What I mean is that mind is to consciousness what matter is to the brain. It is a property of the universe, that manifests itself in ways that can form memories, identities, self awareness. But underlying these systems there is pure awareness, in the same way that all matter can be reduced to the same fundamental particles.

In the same way that something like a car or a brain can be made from these same fundamental building blocks, an identity and a self can be made from fundamental mind-properties that are just inherent parts of the universe. They become identifiable as "a person" at a certain scale in the same way that a group of particles becomes "a car" at a certain scale and distance.

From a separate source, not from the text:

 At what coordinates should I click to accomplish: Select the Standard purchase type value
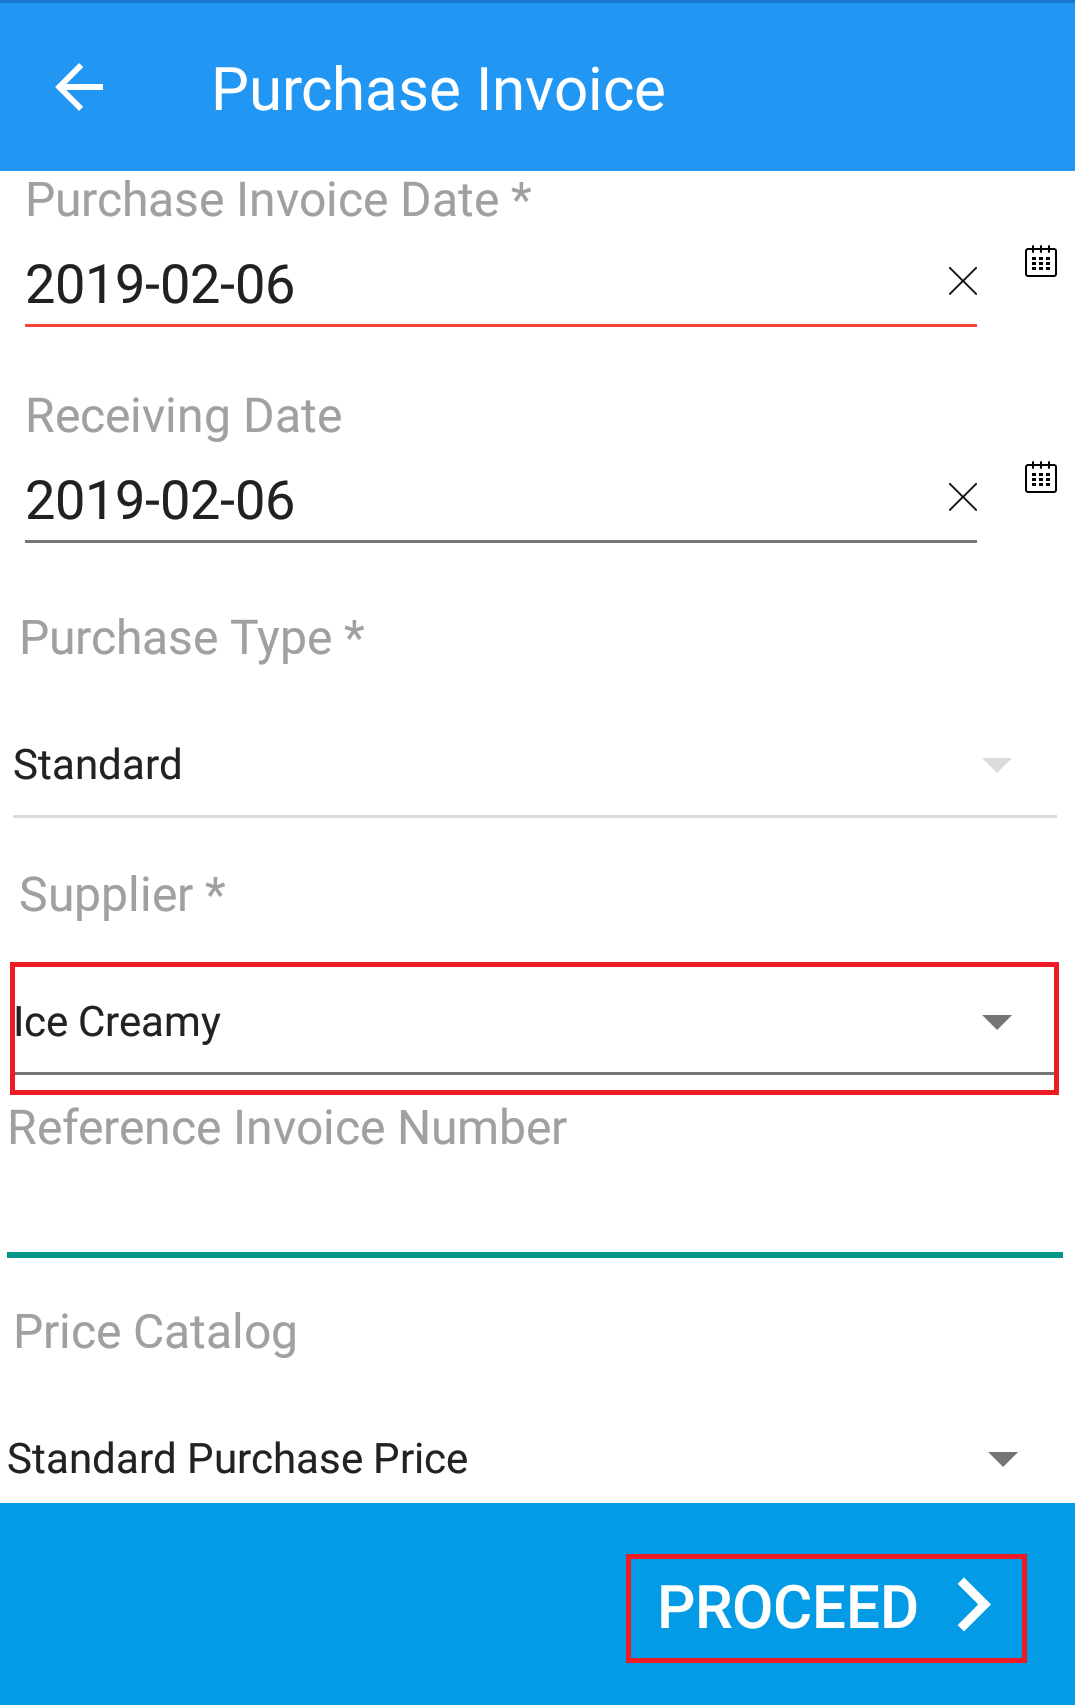click(x=534, y=766)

So where are the mind particles? You know, physics and chemistry are quite solid fields. They can explain why cars work almost all the way down, including why only certain materials work for the engine block to why the fuel burns so energetically. If mind is a fundamental property of the universe it seems odd that we haven't been able to study it to the same level of effectiveness, and that it doesn't seem to appear anywhere in either physics or chemistry. There is no psychon, it would seem.

It also seems odd that a mind independent of a brain has never been observed. If minds are fundamental to the universe it's something that would have to happen. At the very least when a person dies their mind should be a physical process that's still detectable and goes on independent of the body, because it's fundamental to the universe and not reducible to interactions between ordinary matter particles; that's what it means for something to be fundamental or inherent. For all the world it seems as if a mind without a brain makes as much sense as a car without matter.

Where are the gravity particles? Gravity is a fundamental process, yet the graviton remains hypothetical.

> It also seems odd that a mind independent of a brain has never been observed.

Has a mind dependent of a brain been observed? You can observe a brain, a body, a face, and hear speech, and you can take it upon faith that this is all guided by a mind, but you can't observe that mind unless it's your own. Same applies to your mention of the process of death.

Science is limited to phenomena that can be verified and measured objectively. So it is not odd that it would not be the right tool to examine something that is not entirely subject to matter. At most it can examine its interaction with matter, but to draw conclusive theories from that will carry on to those theories the limitations fundamental to science, and you will confuse those limitations with truth about nature.

The way to observe this is direct experience, but the issue there is that conceptualization and intellect get in the way, because what you know and assume about the world will bias direct observation.